Mobile racers now have a Need for Speed game to call their own in No Limits, EA’s first mobile-only title from the hit arcade racing franchise.
If you’re already into your racing games, then you might be familiar with the No Limits’ Australian developer, Firemonkeys. It’s responsible for the Real Racing series that is unquestionably more racing simulator than arcade racer, but it’s also a sign that Need for Speed: No Limits was in good hands for the beginning.
Whilst the premise of No Limits is simple and to the point; compete in races throughout the streets of a fictional city called Blackridge, in actuality that translates to a whole heap of gameplay. At launch EA promises 900 race events, 100 driver levels to advance through, 10 game modes, 38 courses and 30 licensed cars, which of course you can customise with licensed body kits or other automotive accoutrements, but subsequent updates could expand that even further.
To progress through the game you need to win races and to do that you need bigger and better cars, or at the very least, car parts. The fundamental assets that grant you access to new items are cash, materials and blueprints.
Cash lets you purchase cars, fit new components to your current ride or improve existing car parts, but every upgrade is comprised of a few sub-components; a valve here, or an engine mount there – it’s these base level building blocks that the game categorises as ‘materials’.
The big-ticket items, such as access to new, better cars, come with blueprint collection. The more impressive the car you’re after, the more blueprints are required to have the privilege of buying said car. All of these assets can be unlocked one of two ways, through gameplay or crates – mystery boxes that can hold any number of random items, from materials to blueprints.
When it comes to the gameplay of No Limits the Firemonkeys team has done more than just shrunk down the console experience of like-minded titles from the Need for Speed catalogue, it’s tailored the experience to better suit true mobile gaming.
Races are typically shorter than some of the game’s notable rivals and the control scheme better lends itself to the small-screened experience. Tap either side of the screen to steer, swipe up to activate your nitrous for a boost of speed and swipe down to initiate a drift. This all might sound like it takes away from the fun, but it in truth enhances it.
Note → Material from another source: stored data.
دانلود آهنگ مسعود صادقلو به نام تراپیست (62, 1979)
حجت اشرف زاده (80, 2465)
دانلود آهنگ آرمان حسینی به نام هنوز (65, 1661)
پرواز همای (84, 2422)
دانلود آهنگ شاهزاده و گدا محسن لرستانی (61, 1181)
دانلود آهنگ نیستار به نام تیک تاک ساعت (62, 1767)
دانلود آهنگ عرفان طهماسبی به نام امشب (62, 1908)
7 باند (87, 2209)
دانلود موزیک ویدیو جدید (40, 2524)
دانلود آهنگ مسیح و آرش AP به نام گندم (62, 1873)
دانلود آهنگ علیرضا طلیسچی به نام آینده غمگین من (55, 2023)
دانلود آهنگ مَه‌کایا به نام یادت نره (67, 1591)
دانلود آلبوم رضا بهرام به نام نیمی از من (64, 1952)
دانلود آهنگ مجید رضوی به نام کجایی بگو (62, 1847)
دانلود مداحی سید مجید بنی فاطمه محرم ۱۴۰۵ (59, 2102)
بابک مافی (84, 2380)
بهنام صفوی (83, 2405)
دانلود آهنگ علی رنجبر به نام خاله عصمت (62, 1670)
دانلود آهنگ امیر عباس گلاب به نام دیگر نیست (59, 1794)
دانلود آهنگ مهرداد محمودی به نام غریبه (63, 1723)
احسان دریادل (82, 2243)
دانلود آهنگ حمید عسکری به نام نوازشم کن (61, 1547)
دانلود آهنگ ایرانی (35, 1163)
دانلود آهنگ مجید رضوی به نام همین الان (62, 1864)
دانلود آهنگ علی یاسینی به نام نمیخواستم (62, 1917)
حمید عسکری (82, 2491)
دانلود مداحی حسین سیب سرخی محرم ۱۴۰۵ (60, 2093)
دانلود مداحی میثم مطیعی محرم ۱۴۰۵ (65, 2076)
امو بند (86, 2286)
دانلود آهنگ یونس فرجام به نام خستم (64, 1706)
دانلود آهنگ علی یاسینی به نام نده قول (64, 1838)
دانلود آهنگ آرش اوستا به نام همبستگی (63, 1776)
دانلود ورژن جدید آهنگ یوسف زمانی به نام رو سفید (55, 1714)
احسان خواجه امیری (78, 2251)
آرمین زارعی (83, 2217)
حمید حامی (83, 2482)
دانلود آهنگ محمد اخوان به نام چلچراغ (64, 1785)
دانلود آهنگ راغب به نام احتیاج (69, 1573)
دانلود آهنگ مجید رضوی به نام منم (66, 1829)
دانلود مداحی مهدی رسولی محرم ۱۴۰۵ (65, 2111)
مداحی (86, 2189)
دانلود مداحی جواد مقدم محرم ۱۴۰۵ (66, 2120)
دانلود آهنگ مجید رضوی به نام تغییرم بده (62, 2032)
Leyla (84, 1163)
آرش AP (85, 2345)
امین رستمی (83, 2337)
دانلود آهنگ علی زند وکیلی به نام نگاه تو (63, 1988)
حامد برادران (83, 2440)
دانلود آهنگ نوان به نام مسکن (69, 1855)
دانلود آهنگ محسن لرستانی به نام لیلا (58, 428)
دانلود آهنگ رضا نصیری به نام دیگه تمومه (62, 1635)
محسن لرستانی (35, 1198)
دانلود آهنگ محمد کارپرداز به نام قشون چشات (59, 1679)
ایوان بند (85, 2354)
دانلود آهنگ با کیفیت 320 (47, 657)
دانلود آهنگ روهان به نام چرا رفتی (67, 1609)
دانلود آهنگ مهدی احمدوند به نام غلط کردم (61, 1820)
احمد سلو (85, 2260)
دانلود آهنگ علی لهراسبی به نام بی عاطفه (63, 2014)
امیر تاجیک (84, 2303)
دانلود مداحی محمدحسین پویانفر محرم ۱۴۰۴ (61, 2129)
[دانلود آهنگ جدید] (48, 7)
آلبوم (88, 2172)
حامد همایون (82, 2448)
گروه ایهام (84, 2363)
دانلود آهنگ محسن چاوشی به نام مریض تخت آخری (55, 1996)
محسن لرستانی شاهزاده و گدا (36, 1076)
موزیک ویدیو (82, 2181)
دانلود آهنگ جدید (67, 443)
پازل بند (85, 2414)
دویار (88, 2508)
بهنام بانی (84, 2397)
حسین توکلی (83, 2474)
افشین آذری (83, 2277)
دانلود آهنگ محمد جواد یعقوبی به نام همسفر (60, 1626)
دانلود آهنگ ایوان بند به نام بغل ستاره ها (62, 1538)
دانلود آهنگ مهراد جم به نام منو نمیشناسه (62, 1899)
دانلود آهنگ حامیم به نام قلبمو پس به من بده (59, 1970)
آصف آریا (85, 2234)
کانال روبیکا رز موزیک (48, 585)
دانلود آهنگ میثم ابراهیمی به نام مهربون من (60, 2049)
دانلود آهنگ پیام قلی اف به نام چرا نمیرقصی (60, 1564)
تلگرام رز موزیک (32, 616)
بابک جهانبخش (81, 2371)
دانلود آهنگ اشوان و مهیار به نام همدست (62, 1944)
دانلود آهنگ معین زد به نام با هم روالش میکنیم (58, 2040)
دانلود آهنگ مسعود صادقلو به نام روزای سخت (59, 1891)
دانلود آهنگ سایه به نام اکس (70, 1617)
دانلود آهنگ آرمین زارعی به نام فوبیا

The game’s visuals are a blend of dynamic lighting, motion blur, particle effects and by night, neon glow. It does a great job at purveying the sense of insane speed that you can imagine cars laden with enough horsepower to get into orbit would offer and thanks to high resolution textures and a solid frame rate, it looks and handles like any high quality racer should.
Whilst the list is small, there are a few rough edges that we’d have liked ironed out. Performance-wise, hit boxes on menu items didn’t always register, making it tricky to navigate through menus and options lists, whilst on occasion textures for the odd in-race object didn’t load, such as ramps – making them particularly hard to spot when trying to power up your nitrous meter mid-race.
Unlike other arcade racers, damage is also a key component of gameplay and if you’re not too careful you could be out before the race is even over. It’s in place so that the cops cars that occasionally drop in on your antics are more of a threat than just messing up your overall time, but it also means that you’re penalised for trading paint with your fellow racers and that takes a touch of fun out of an otherwise great gameplay experience.
For a simple game that boils down to come first or try again, there’s a surprising amount of depth to Need for Speed: No Limits. Its free-to-play model works well and whilst those wholly against laying down real-world cash for in0game items may have to grind a little bit, it’s certainly not a game-breaking attribute in this instance.
Unless you’re in the Netherlands (where the game has been available since January), Need for Speed: No Limits has just launched and it’s ready and waiting for you to pick up the keys from your app store of choice, on Android and iOS.